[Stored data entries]

%%

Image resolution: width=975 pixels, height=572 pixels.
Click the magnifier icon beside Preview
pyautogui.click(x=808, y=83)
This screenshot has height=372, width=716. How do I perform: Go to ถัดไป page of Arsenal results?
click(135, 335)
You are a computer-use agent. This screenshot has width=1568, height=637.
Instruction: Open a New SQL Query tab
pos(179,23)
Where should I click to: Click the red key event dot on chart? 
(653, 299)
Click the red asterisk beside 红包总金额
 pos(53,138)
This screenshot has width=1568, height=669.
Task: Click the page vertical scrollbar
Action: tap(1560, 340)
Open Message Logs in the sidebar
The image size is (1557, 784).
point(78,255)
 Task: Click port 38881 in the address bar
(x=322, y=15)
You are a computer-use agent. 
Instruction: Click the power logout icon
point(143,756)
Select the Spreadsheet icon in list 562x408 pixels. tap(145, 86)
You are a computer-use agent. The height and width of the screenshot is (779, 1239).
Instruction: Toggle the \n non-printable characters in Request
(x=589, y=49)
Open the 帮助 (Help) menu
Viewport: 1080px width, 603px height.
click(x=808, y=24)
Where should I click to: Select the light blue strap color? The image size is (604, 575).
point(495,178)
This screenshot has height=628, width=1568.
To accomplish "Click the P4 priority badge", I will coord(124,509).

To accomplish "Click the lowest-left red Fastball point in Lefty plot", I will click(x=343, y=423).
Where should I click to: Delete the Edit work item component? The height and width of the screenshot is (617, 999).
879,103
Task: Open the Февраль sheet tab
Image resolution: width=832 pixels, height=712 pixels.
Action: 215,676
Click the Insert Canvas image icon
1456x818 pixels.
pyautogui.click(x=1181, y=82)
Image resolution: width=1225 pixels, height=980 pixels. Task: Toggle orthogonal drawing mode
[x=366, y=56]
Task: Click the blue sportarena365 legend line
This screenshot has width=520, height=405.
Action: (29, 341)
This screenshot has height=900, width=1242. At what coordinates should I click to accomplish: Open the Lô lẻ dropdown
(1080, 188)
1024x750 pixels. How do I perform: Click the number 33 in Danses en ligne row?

%%

Please write out the entries above in full, exactly as they read.

Image resolution: width=975 pixels, height=572 pixels.
Click the magnifier icon beside Preview
pyautogui.click(x=808, y=83)
This screenshot has height=372, width=716. How do I perform: Go to ถัดไป page of Arsenal results?
click(135, 335)
You are a computer-use agent. This screenshot has width=1568, height=637.
Instruction: Open a New SQL Query tab
pos(179,23)
Where should I click to: Click the red key event dot on chart? 
(653, 299)
Click the red asterisk beside 红包总金额
 pos(53,138)
This screenshot has width=1568, height=669.
Task: Click the page vertical scrollbar
Action: tap(1560, 340)
Open Message Logs in the sidebar
The image size is (1557, 784).
point(78,255)
 Task: Click port 38881 in the address bar
(x=322, y=15)
You are a computer-use agent. 
Instruction: Click the power logout icon
point(143,756)
Select the Spreadsheet icon in list 562x408 pixels. tap(145, 86)
You are a computer-use agent. The height and width of the screenshot is (779, 1239).
Instruction: Toggle the \n non-printable characters in Request
(x=589, y=49)
Open the 帮助 (Help) menu
Viewport: 1080px width, 603px height.
click(x=808, y=24)
Where should I click to: Select the light blue strap color? The image size is (604, 575).
point(495,178)
This screenshot has height=628, width=1568.
To accomplish "Click the P4 priority badge", I will coord(124,509).

To accomplish "Click the lowest-left red Fastball point in Lefty plot", I will click(x=343, y=423).
Where should I click to: Delete the Edit work item component? The height and width of the screenshot is (617, 999).
879,103
Task: Open the Февраль sheet tab
Image resolution: width=832 pixels, height=712 pixels.
Action: 215,676
Click the Insert Canvas image icon
1456x818 pixels.
pyautogui.click(x=1181, y=82)
Image resolution: width=1225 pixels, height=980 pixels. Task: Toggle orthogonal drawing mode
[x=366, y=56]
Task: Click the blue sportarena365 legend line
This screenshot has width=520, height=405.
Action: (29, 341)
This screenshot has height=900, width=1242. At what coordinates should I click to accomplish: Open the Lô lẻ dropdown
(1080, 188)
1024x750 pixels. How do I perform: Click the number 33 in Danses en ligne row?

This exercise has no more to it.